Travail demandé
Recopie l'extrait sur la desserte de la Suisse à partir des mots « La place du » et jusqu'à « un niveau comparable. » inclus, en remplaçant « desserte aérienne » par « liaison aérienne ».

Le bien-être et la prospérité nécessitent une bonne desserte


Nul n’ignore que la prospérité s’installe particulièrement le long des axes de circulation. La région de Bâle, par exemple, doit notamment la sienne à un prince-évêque visionnaire qui a fait construire en 1225 le premier pont sur le Rhin, déviant ainsi le trafic vers le coude du fleuve. À l’inverse, des zones qui n’ont pas réussi à se raccorder aux voies de communication ou qui en ont été écartées souffrent beaucoup de leur isolement. Du fait de sa situation au cœur de l’Europe, la Suisse jouit d’un avantage stratégique par rapport à d’autres pays du continent. De nombreuses routes traversent son territoire et son espace aérien. Elle a ainsi la chance de pouvoir se raccorder aux flux internationaux du trafic.

La place du trafic aérien s’accroît constamment


Pour la Suisse, pays enclavé tourné vers l’exportation, il est particulièrement important d’être raccordée au réseau aérien international, étant donné la vitesse à laquelle la division du travail progresse sur la planète. Aujourd’hui, de plus en plus de petites et moyennes entreprises opèrent elles aussi au-delà des frontières nationales. Si des groupes actifs dans le monde entier installent leur siège en Suisse, c’est notamment en raison de son excellente desserte aérienne. Son potentiel économique élevé et sa forte imbrication internationale se retrouvent dans le nombre de passagers, dont la densité est particulièrement importante. Cela correspond à un taux d’environ 1,3 vol par habitant et seuls des pays très vastes ou périphériques atteignent un niveau comparable.

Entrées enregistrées

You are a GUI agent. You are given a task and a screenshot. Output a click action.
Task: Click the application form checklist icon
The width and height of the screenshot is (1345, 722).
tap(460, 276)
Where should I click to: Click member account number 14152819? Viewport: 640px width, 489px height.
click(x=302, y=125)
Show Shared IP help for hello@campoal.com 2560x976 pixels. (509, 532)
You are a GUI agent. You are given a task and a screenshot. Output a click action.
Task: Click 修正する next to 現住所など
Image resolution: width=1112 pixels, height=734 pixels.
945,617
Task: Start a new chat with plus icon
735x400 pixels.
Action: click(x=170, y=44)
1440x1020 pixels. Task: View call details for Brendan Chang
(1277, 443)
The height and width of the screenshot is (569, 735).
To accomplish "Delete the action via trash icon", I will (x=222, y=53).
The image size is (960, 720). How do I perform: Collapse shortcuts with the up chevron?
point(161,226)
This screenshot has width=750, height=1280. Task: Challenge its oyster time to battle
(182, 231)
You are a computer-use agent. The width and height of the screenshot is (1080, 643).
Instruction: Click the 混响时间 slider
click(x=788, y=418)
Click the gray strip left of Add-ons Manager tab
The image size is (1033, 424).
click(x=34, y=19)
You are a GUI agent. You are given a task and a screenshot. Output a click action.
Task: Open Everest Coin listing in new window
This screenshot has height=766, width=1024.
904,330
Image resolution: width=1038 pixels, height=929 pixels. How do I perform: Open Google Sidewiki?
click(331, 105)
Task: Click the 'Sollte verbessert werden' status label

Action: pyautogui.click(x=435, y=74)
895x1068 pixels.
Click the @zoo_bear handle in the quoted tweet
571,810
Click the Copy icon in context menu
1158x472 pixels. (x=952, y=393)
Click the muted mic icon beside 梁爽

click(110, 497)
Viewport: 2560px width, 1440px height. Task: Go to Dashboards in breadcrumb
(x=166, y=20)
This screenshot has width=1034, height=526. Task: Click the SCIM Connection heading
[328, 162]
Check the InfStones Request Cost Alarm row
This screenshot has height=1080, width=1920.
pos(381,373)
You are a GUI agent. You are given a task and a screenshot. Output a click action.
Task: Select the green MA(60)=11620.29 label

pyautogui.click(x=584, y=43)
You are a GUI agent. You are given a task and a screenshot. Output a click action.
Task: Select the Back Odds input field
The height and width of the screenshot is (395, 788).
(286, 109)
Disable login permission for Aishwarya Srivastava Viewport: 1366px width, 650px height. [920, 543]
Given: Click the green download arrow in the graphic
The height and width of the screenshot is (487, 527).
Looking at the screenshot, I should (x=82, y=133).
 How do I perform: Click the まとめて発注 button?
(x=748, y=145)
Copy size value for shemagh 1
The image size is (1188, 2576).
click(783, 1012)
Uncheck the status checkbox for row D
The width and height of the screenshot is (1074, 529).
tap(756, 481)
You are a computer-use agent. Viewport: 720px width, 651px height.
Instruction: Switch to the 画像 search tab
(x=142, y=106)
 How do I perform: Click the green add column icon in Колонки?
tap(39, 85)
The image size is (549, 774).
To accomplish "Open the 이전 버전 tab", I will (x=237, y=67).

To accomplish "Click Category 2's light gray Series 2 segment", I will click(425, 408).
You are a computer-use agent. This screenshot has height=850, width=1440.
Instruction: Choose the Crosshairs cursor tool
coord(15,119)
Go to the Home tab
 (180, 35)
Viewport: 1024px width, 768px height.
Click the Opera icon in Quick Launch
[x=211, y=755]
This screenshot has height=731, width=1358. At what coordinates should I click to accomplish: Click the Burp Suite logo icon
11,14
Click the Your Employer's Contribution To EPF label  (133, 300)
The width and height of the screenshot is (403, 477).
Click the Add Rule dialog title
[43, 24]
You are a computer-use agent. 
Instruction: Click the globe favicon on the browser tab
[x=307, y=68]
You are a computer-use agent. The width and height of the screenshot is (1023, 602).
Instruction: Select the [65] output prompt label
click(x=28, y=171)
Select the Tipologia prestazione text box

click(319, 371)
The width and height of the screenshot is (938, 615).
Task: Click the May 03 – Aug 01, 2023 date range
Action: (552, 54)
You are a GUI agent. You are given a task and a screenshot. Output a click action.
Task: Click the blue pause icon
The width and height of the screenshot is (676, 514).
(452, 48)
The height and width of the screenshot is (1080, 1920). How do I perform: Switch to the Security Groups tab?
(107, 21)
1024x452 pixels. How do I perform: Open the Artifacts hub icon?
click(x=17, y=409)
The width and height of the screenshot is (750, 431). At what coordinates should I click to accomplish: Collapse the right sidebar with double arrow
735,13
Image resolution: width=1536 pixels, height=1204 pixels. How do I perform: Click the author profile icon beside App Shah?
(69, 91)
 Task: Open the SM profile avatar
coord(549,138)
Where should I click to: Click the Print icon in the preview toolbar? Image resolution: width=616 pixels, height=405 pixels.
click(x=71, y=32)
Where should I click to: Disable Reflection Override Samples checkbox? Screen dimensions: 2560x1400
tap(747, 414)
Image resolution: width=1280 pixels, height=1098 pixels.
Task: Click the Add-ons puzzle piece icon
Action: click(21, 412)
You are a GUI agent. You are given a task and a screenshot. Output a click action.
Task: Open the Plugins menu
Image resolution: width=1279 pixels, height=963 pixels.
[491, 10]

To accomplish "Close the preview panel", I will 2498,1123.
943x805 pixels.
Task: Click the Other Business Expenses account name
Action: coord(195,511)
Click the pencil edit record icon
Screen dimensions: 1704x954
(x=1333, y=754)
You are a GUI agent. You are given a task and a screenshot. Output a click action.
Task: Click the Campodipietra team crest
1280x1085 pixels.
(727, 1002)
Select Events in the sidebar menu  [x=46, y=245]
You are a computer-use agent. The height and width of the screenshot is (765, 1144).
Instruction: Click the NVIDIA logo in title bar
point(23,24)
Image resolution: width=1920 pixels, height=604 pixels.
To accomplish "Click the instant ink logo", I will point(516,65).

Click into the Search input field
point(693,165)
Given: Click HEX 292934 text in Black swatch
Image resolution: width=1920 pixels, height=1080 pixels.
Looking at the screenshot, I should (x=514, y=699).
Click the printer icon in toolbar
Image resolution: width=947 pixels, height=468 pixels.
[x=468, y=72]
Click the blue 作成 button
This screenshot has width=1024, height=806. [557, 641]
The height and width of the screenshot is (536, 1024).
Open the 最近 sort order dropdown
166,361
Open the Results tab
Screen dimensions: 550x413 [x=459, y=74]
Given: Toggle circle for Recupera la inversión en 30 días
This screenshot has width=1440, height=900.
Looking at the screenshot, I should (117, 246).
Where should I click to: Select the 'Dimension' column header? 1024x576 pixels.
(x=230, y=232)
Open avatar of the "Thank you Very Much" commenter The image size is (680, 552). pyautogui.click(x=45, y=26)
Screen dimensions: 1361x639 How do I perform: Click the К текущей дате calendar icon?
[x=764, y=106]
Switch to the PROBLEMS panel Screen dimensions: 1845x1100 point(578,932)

En réponse
La place du trafic aérien s’accroît constamment


Pour la Suisse, pays enclavé tourné vers l’exportation, il est particulièrement important d’être raccordée au réseau aérien international, étant donné la vitesse à laquelle la division du travail progresse sur la planète. Aujourd’hui, de plus en plus de petites et moyennes entreprises opèrent elles aussi au-delà des frontières nationales. Si des groupes actifs dans le monde entier installent leur siège en Suisse, c’est notamment en raison de son excellente liaison aérienne. Son potentiel économique élevé et sa forte imbrication internationale se retrouvent dans le nombre de passagers, dont la densité est particulièrement importante. Cela correspond à un taux d’environ 1,3 vol par habitant et seuls des pays très vastes ou périphériques atteignent un niveau comparable.